ClusterStor L300 rack
The A200 is a single tier, active archive, object store for the ClusterStor product line. Customers can migrate static data from Lustre ClusterStor arrays and, in a future release, ClusterStor Spectrum Scale arrays.
It consists of five to seven scalable storage units per rack with additional storage units and racks added for expansion. The SSUs have SATA shingled magnetic recording (SMR) disk drives and can scale to a phenomenal 3.4 undecillion (2128) objects, with effectively unlimited object size and storage capacity.
Seagate says that, with SMR drives, readable tracks are narrower than originally written tracks, which results in 30-40 per cent more tracks being stored on the platter than standard Perpendicular Magnetic Recording drives using SAS technology.
There are two 6TB SAS metadata disk drives per SSU and the A200 provides 524 usable TB per tray, over 3.6 usable PB per rack (4.59PB raw). There is up to 10GB/sec throughput per rack, and dual 10GBitE connectivity. Add racks to scale performance.
The pre-configured ClusterStor A200 includes an automatic policy-driven hierarchical storage management (HSM) gateway system with data movers acting as Lustre clients and working against ore-defined policies. Migrated files are stubbed in their primary storage so they are still online.
According to Seagate, when a Lustre client/user attempts to use this file, it is automatically and transparently retrieved from the secondary storage tier before proceeding. Once a file is re-hydrated, it can again be stubbed per policy once it meets policy criteria.
There is a highly available ClusterStor management unit. The array implements Seagate’s 3rd generation, network-based erasure coding with up to 11 nines of durability. Failed disk rebuilds are carried out by the entire system, shortening rebuild time and a failed 8TB drive can be reconstructed in less than 60 minutes. It has four nines of availability, 99.99 per cent uptime.
Seagate says “the default supported CS A200 erasure coding schema is 8+2, meaning that objects are sharded into eight data shards and 2 parity chunks and written across 10 networked SSU’s.

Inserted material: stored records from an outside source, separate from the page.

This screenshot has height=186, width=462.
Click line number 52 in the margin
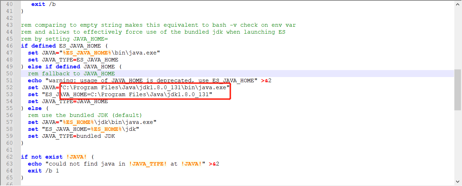[9, 87]
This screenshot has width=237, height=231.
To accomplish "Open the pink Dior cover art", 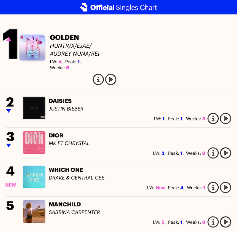I will coord(34,142).
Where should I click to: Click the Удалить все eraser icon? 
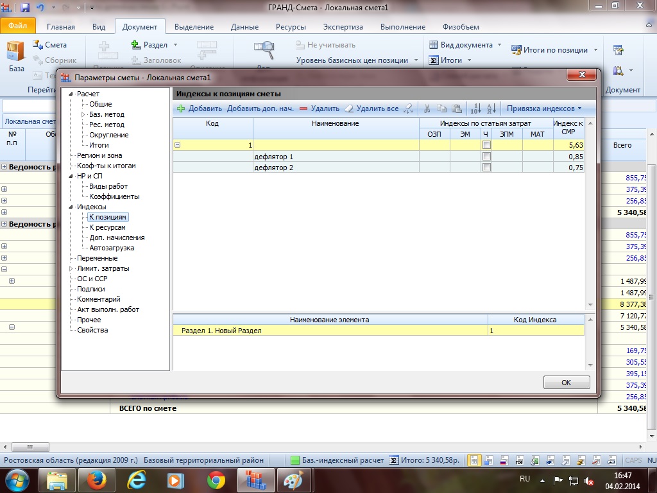coord(349,109)
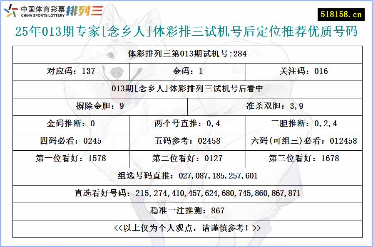Click the 金码推断: 0 cell
The image size is (373, 247).
[x=70, y=124]
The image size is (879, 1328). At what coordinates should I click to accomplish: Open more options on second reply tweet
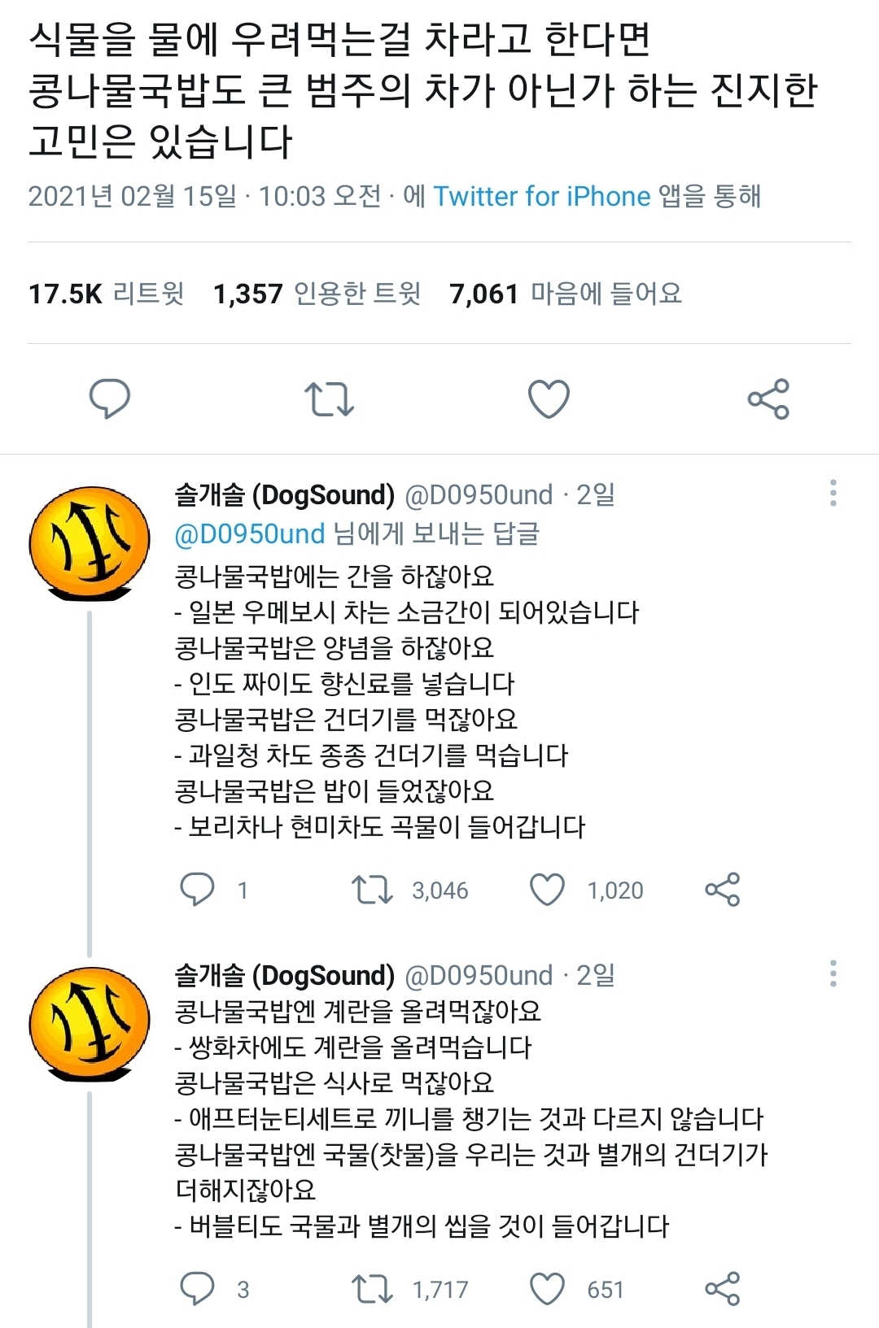click(x=833, y=973)
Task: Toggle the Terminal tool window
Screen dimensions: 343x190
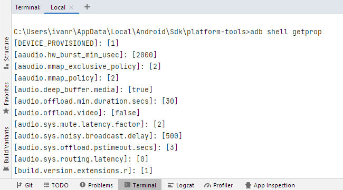Action: [140, 185]
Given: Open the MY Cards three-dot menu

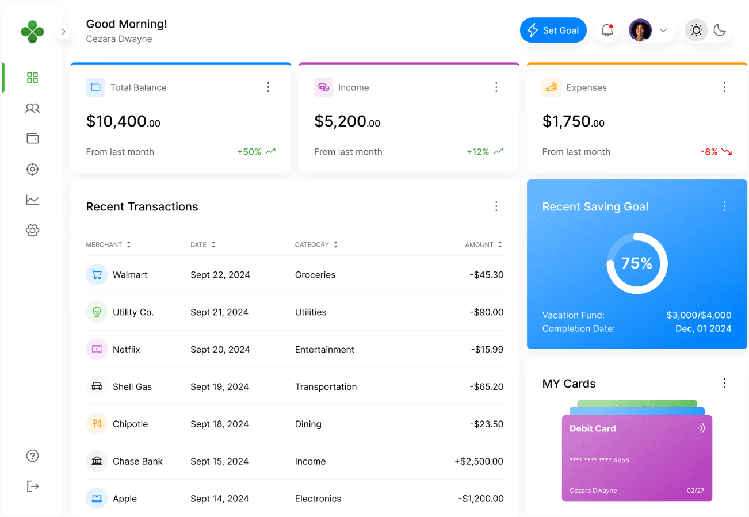Looking at the screenshot, I should click(724, 384).
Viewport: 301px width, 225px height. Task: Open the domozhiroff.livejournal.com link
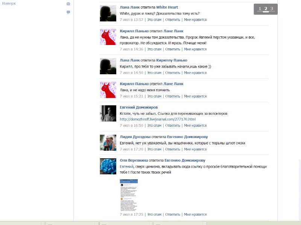[158, 119]
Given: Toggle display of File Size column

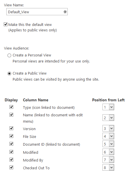Looking at the screenshot, I should pyautogui.click(x=11, y=136).
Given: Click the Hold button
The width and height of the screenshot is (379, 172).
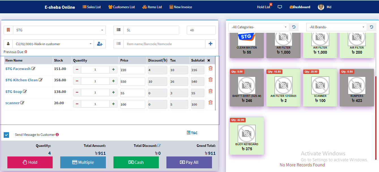Looking at the screenshot, I should pyautogui.click(x=30, y=162).
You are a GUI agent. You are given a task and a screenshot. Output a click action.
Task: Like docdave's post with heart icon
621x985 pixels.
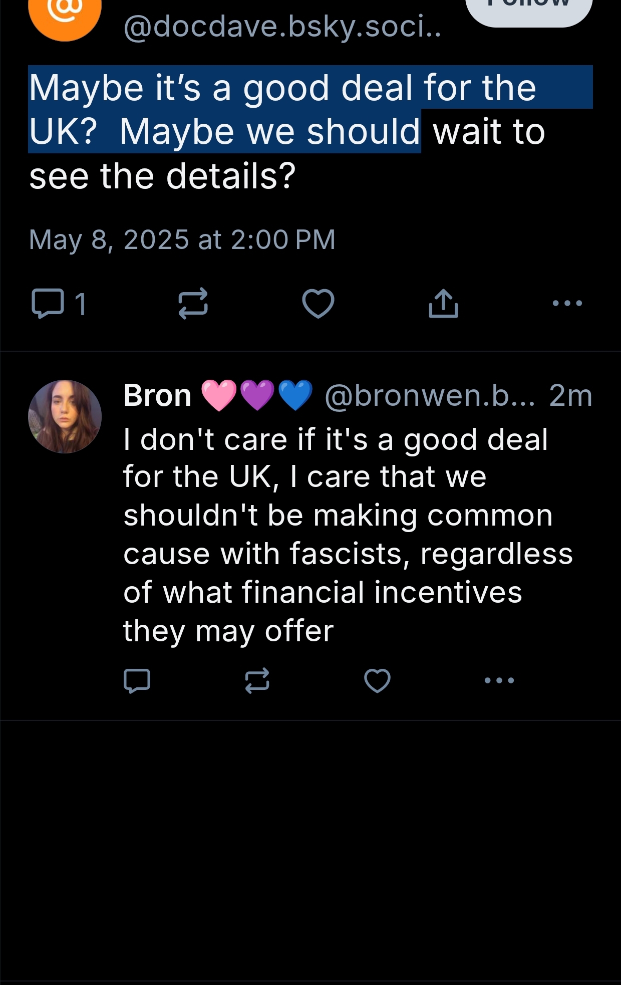pyautogui.click(x=318, y=304)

An A200 configuration containing ten or more SSUs maintains full data read availability even in the event of two concurrent SSU failures or two concurrent drive failures.”
This ClusterStor Lustre product is for productivity-critical HPC data storage requirements, Seagate saying it is an “engineered solution”, shades of Oracle, features “Cluster in a Box” integration of dual high availability Object Storage, Metadata and Management Servers. It is a pre-configured rack-level system with up to 112GB/sec bandwidth per expansion rack; 96GB/sec per base rack.
There is no single point of failure and the array has Intel Omni-Path, Mellanox EDR and100 Gbite network connectivity support. The array has Lustre Distributed Name Space (DNE) support of up to 18 metadata servers per file system.
The L300, and the G200, are the first arrays to deploy a ClusterStor HPC drive. This 3.5-inch drive stores up to 4TB, and features a sequential data rate at a surprisingly high 300MB/sec. Seagate says it has a 35 per cent faster random performance than any other 3.5-inch drive. No more details are available.
To us here at the El Reg storage desk it looks as if the L300 replaces the existing 6000 Lustre array.
The G200 is roughly speaking, a Spectrum Scale version of the L300 Lustre array, albeit much slower at up to 63GB/sec per rack. It holds up to 4.48PB per rack, with 4, 6 or 8TB SAS drives available, including, we understand, ClusterStor HPC disks.
There can be up to seven 5Ux 84 Storage Chassis Dual Network Shared Disks Servers, configured in a High Availability pair, per rack.
Dual-ported SAS SSDs are used for metadata management. Connectivity options are InfiniBand QDR (40Gbit/s) or FDR (56Gbit/s) , or Ethernet 10GE or 40GE. The L300 has EDR (100Gbit/s) InfiniBand available.
Seagate says it has a "unified modular architecture that integrates all of the IBM Spectrum Scale Network Shared Disk (NSD) user data and meta data functions into a single Seagate high-density disk enclosure with high-availability server pairs."
Systems are delivered assembled, configured and ready to deploy.
The G200 storage system units are delivered in two models; the first has 84 slots for 3.5” HDD and SSD in a 5U enclosure with embedded storage controllers.
The ClusterStor G200 Spectrum Scale will be available in Q1 2016. We understand the 8TB ClusterStor HPC Drive, and Ethernet Client Access support will be available in the first quarter of 2016. ClusterStor Manager (GUI) support will be available in the first half of 2016. ®